The summation ∑yi runs over all positions of the feature map. For the channel-shared variant, the gradient of a is ∂E∂a=∑i∑yi∂E∂f(yi)∂f(yi)∂a, where ∑i sums over all channels of the layer. The time complexity due to PReLU is negligible for both forward and backward propagation.

We adopt the momentum method when updating ai:

	Δai:=μΔai+ϵ∂E∂ai.		(4)

Here μ is the momentum and ϵ is the learning rate. It is worth noticing that we do not use weight decay (l2 regularization) when updating ai. A weight decay tends to push ai to zero, and thus biases PReLU toward ReLU. Even without regularization, the learned coefficients rarely have a magnitude larger than 1 in our experiments. Further, we do not constrain the range of ai so that the activation function may be non-monotonic. We use ai=0.25 as the initialization throughout this paper.

Comparison Experiments 比较实验

We conducted comparisons on a deep but efficient model with 14 weight layers. The model was studied in [10] (model E of [10]) and its architecture is described in Table 1. We choose this model because it is sufficient for representing a category of very deep models, as well as to make the experiments feasible.

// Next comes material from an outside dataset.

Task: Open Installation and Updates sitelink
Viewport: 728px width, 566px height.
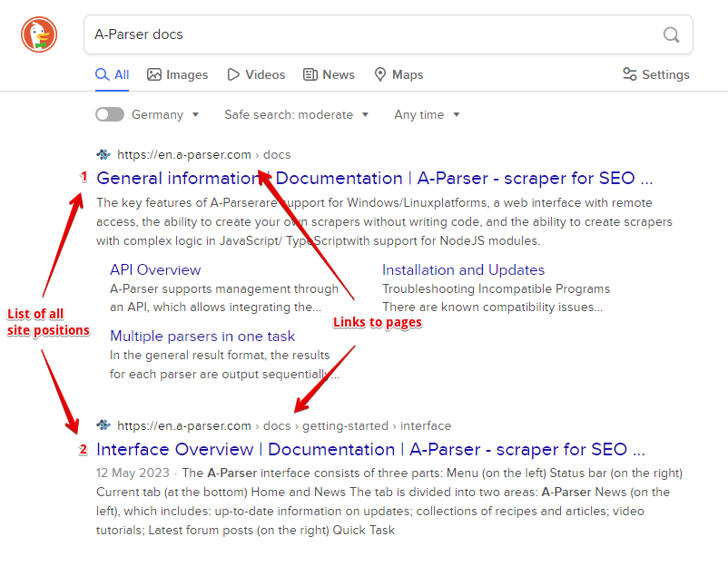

As a baseline, we train this model with ReLU applied in the convolutional (conv) layers and the first two fully-connected (fc) layers. The training implementation follows [10]. The top-1 and top-5 errors are 33.82% and 13.34% on ImageNet 2012, using 10-view testing (Table 2).
我们对具有14个权重层的深而有效的模型进行了比较。该模型进行了研究[ 10 ]（模型电子[ 10 ]）和它的结构在表中描述了 1。我们选择此模型是因为它足以代表一类非常深的模型，并且足以使实验可行。

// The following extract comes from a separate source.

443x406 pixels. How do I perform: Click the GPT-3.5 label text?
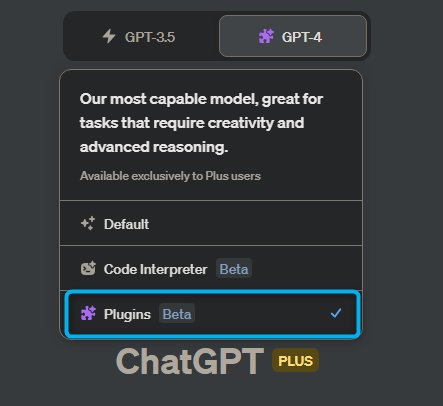(x=150, y=37)

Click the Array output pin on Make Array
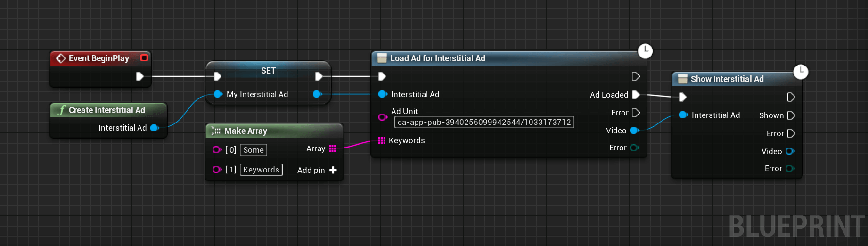click(x=333, y=149)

作为基线，我们使用在卷积（conv）层和前两个完全连接（fc）层中应用ReLU训练该模型。培训实施如下[ 10 ]。使用10视图测试（表2），ImageNet 2012的top-1和top-5错误分别为33.82％和13.34％ 。

	learned coefficients
layer	channel-shared
conv1	7×7, 64, /2
pool1	3×3, /3
conv21	2×2, 128
conv22	2×2, 128
conv23	2×2, 128
conv24	2×2, 128
pool2	2×2, /2
conv31	2×2, 256
conv32	2×2, 256
conv33	2×2, 256
conv34	2×2, 256
conv35	2×2, 256
conv36	2×2, 256
spp	{6,3,2,1}
fc1	4096
fc2	4096
fc3	1000

Table 1: A small but deep 14-layer model [10]. The filter size and filter number of each layer is listed. The number /s indicates the stride s that is used. The learned coefficients of PReLU are also shown. For the channel-wise case, the average of {ai} over the channels is shown for each layer.
表1：一个小而深的14层模型[ 10 ]。列出了每层的过滤器尺寸和过滤器编号。数字 /s 表示大步前进 s被使用。还显示了PReLU的学习系数。

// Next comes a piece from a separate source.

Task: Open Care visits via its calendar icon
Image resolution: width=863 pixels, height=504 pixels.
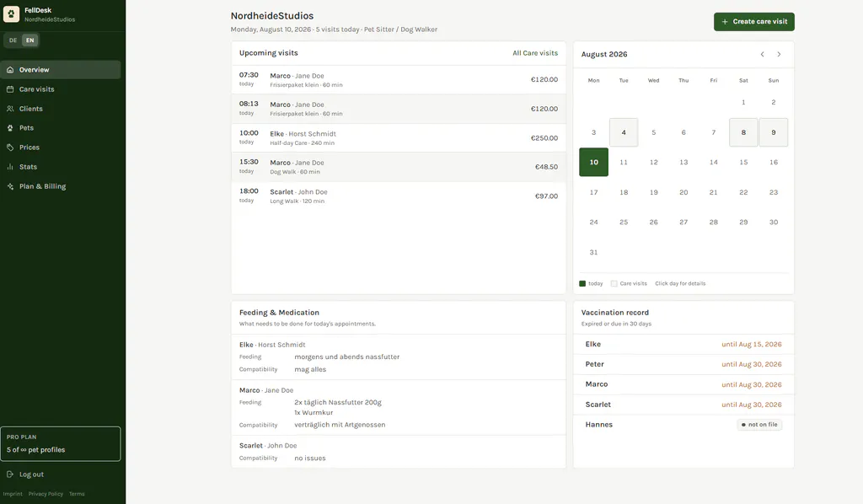Action: [10, 89]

Then we train the same architecture from scratch, with all ReLUs replaced by PReLUs (Table 2). The top-1 error is reduced to 32.64%. This is a 1.2% gain over the ReLU baseline. Table 2 also shows that channel-wise/channel-shared PReLUs perform comparably. For the channel-shared version, PReLU only introduces 13 extra free parameters compared with the ReLU counterpart. But this small number of free parameters play critical roles as evidenced by the 1.1% gain over the baseline. This implies the importance of adaptively learning the shapes of activation functions.
然后，我们从头开始训练相同的架构，所有ReLU被PReLU取代（表 2）。前1个错误减少到32.64％。这比ReLU基准提高了1.2％。表 2还显示了按通道/按通道共享的PReLU的性能相当。对于通道共享版本，与ReLU相比，PReLU仅引入了13个额外的免费参数。但是，少量的自由参数起着至关重要的作用，这比基线提高了1.1％证明了这一点。这意味着自适应学习激活函数形状的重要性。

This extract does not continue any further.